(Given entries begins)

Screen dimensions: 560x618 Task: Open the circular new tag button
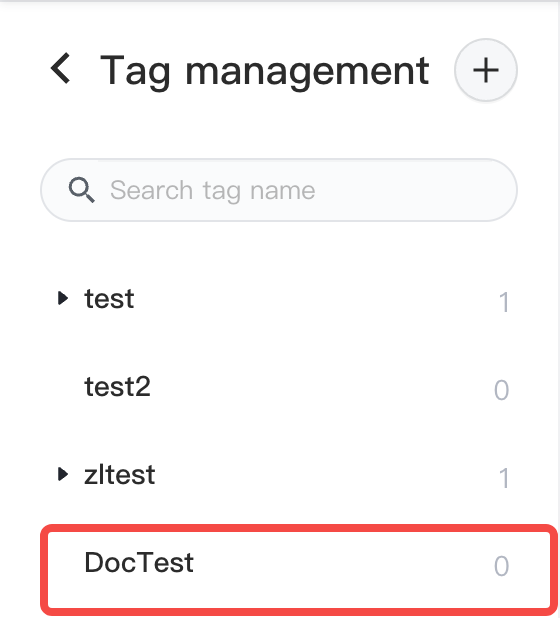(486, 70)
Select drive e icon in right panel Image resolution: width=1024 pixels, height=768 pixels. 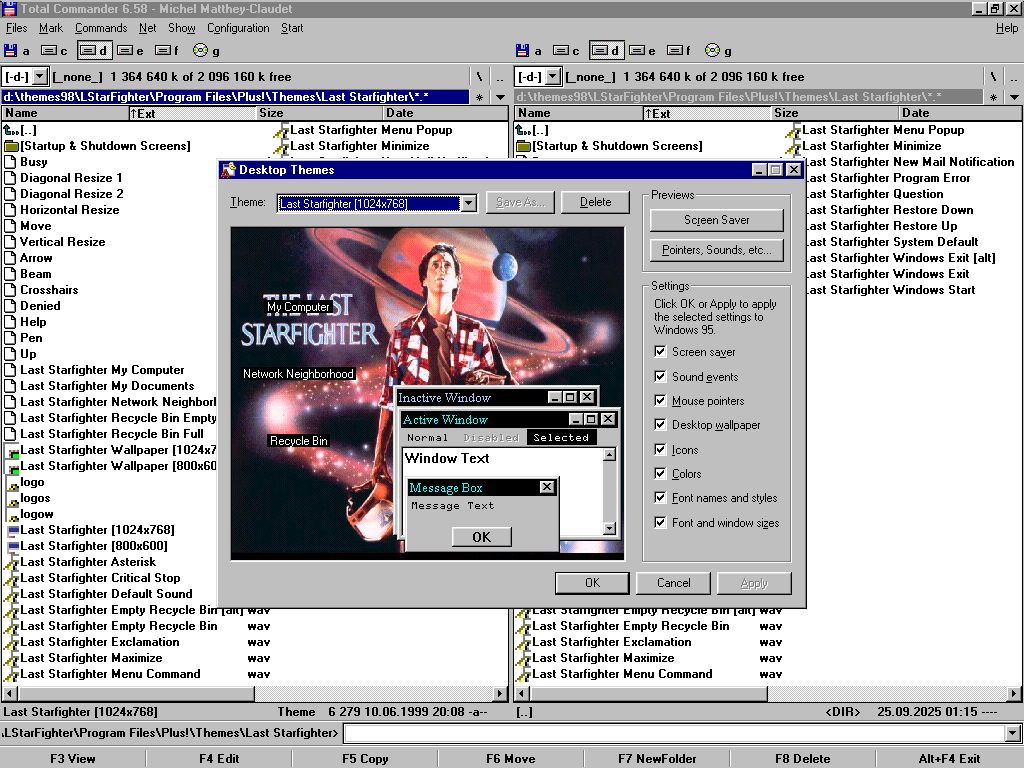(x=637, y=51)
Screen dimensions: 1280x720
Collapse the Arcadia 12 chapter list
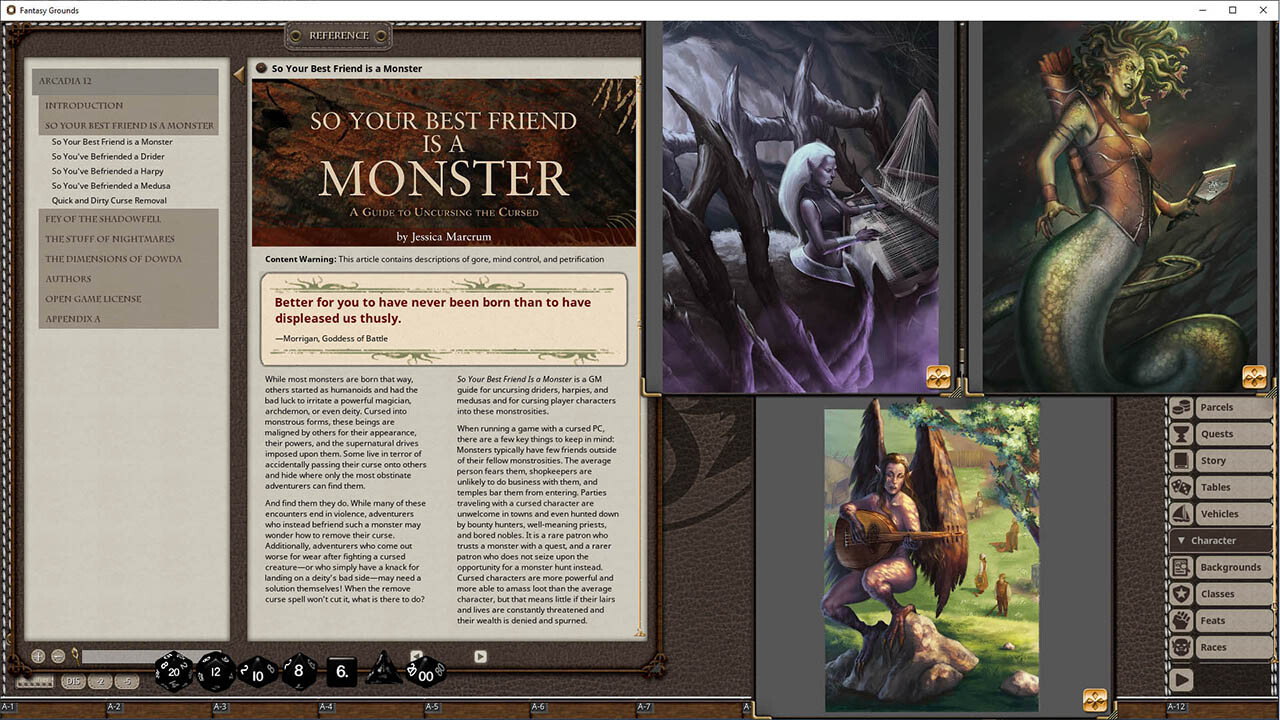[126, 81]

(Given entries ends)

§ **What you will do**
Starting with the line that contains "Screen dimensions: 1280x720", reproduce every line to the end of the material above, both end lines included, exactly and with no pictures.

§ **Final answer**
Screen dimensions: 1280x720
Collapse the Arcadia 12 chapter list
[126, 81]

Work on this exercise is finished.